The people of this country say this to the President, "Give us a logical, coherent, consistent and courageous course to followbe it 'interventionist' or be it 'isolationist' and we'll follow you through hell and high water, but the present vacillating and unreasoning policies and practices engender in us nothing but the 'defeatist' and 'apathetic' attitudes which your followers in Washington publicly deplore. We'll followwill you lead?" ROBERT LEIGHTON, M.D.
Evansville, Minn.
Sirs:
TIME, in the issue of April 28, says: "Last week St. Elizabeth's Hospital, Washington's famed insane asylum, was officially made a defense agency."
And why not? It is a fine idea if you will only use it.
I cannot think of any better place for the defense enthusiasts who are clamoring to defend everything and everybody in the wide, wide world, excepting the U.S.
GEORGE T. FRY New York City
Sirs:
An American entry now into the war against Germany would win the fight Britain is losing.

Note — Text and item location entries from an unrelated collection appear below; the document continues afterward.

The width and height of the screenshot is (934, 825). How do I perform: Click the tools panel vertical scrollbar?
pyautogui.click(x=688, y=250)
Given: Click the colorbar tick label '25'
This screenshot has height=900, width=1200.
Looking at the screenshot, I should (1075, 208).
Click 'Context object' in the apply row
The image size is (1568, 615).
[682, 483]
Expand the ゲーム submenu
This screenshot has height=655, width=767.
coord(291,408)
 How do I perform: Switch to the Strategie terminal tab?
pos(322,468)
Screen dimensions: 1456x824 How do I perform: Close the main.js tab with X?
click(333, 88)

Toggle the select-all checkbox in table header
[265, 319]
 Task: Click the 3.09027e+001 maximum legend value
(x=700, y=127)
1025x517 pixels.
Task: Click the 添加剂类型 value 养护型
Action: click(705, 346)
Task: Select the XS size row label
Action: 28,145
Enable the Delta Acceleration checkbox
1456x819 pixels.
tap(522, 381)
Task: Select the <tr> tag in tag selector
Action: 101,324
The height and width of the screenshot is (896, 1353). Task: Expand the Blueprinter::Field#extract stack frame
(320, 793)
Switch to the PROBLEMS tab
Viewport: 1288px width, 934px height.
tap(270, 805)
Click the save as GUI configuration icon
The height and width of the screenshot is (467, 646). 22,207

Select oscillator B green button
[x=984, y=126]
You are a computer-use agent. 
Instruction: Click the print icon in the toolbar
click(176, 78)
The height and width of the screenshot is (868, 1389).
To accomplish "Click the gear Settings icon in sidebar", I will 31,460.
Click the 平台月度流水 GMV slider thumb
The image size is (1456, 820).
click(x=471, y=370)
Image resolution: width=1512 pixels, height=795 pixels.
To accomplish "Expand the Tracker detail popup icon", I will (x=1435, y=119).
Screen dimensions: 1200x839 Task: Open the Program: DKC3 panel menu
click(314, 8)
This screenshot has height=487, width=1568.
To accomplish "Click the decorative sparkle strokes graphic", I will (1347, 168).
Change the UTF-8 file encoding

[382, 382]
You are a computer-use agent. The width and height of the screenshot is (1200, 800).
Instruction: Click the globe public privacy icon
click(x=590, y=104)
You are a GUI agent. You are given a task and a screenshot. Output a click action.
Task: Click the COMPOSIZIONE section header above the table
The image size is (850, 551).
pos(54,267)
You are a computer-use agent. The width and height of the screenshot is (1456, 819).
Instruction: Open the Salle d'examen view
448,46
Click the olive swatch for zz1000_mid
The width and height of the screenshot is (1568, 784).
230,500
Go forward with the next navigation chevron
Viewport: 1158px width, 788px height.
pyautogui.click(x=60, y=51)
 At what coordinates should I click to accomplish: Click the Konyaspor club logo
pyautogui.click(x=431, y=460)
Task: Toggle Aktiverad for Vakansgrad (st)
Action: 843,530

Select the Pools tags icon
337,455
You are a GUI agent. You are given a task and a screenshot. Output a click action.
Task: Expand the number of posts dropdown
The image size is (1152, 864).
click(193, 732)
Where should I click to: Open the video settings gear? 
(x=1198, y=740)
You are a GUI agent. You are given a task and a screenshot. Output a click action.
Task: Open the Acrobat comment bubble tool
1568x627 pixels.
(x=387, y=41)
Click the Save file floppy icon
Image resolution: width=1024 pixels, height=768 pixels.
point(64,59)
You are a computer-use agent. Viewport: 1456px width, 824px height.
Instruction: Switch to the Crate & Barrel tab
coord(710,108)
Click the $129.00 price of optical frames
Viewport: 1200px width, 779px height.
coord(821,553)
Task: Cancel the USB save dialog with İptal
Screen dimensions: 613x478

Britain is fighting the Nazis for the freedom and dignity of man.
Under the democracy that a British and American victory would establish, individuals and States of individuals could strive of their own will toward the highest good, the betterment of mankind, the ideal of brotherly love which is democratic as much as Christian. . . .
MARY T. LITTLEJOHN Chapel Hill, N.C.
Sirs:
I am becoming increasingly vexed at some of the letters that you publish every week which refer to World War II and the United States' part in it. For they would imply that the United States, by stopping some of its worldwide commerce, protecting its own boundaries, and, becoming, in a word, isolationist, can preserve Democracy. Bunk! Who wants "preserved" Democracy? The United States cannot become a museum for Democracy!
JAMES O. LIDE Camden, Ark.
Diagnosis
Sirs:
The American people, according to Gallup, believe that the country should risk waging war but that it should not actually wage it.
We are not at war with Germany but Germany is our enemy.
We will use the Navy for "patrolling" but not for "convoying."
We whoop it up to the tune of 20 or 30 billions of dollars for the good-neighbor policy and hemisphere defense, but refuse to buy a little beef from the Argentine. . . .
There is terrible danger of the Germans winning but Lindbergh is a traitor for saying so.
The President murmurs, "Let's do it and say we didn't."
In other words, the country is again in the throes of that easily recognizable mass schizophrenia or infantilism or call it what psychosis you will, which always takes possession of us when we find ourselves all alone in the great big, terrifying, dangerous, adult world. Remember last time, when we passed the strictest prohibition laws we could think up, put poison in the liquor, and then drank ourselves blind for 14 years?